EXERCISE GOAL —
Locate each line below that contains the string "should" and copy it in full. Matching is case-sensitive.

RECORDS FOR PROCESSING —

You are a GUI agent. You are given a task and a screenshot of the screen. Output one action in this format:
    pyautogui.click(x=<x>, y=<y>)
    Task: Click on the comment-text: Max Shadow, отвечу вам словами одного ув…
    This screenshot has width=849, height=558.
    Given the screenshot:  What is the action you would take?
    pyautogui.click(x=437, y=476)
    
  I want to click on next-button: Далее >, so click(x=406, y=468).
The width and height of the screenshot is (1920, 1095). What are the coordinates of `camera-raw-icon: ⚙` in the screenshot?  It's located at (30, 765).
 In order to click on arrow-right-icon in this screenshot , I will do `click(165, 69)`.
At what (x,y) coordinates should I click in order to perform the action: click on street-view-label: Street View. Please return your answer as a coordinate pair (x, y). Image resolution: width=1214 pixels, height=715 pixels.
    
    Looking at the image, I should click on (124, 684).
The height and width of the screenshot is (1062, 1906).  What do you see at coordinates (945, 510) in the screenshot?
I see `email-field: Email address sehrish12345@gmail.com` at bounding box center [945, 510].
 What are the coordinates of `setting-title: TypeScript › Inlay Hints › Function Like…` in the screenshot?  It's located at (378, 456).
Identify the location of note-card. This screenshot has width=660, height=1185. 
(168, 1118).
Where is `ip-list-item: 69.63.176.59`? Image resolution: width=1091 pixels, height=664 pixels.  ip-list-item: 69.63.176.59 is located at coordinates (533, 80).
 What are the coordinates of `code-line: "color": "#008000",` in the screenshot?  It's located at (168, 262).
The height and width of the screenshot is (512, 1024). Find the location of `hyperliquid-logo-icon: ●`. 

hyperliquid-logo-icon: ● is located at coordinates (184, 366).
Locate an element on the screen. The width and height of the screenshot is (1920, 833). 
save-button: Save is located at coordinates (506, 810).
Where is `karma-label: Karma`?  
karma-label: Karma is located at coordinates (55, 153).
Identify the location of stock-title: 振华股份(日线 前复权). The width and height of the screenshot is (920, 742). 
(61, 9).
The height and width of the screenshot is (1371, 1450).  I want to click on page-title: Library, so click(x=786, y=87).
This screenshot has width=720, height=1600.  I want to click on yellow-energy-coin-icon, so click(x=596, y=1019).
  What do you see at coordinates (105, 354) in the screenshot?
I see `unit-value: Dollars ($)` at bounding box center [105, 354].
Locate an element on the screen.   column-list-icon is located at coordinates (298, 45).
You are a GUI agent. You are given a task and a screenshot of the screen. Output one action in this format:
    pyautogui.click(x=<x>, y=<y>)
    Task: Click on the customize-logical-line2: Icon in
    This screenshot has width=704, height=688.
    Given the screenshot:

OUTPUT FOR THIS TASK —
At what (x,y) coordinates should I click in order to perform the action: click on street-view-label: Street View. Please return your answer as a coordinate pair (x, y). Image resolution: width=1214 pixels, height=715 pixels.
    Looking at the image, I should click on (124, 684).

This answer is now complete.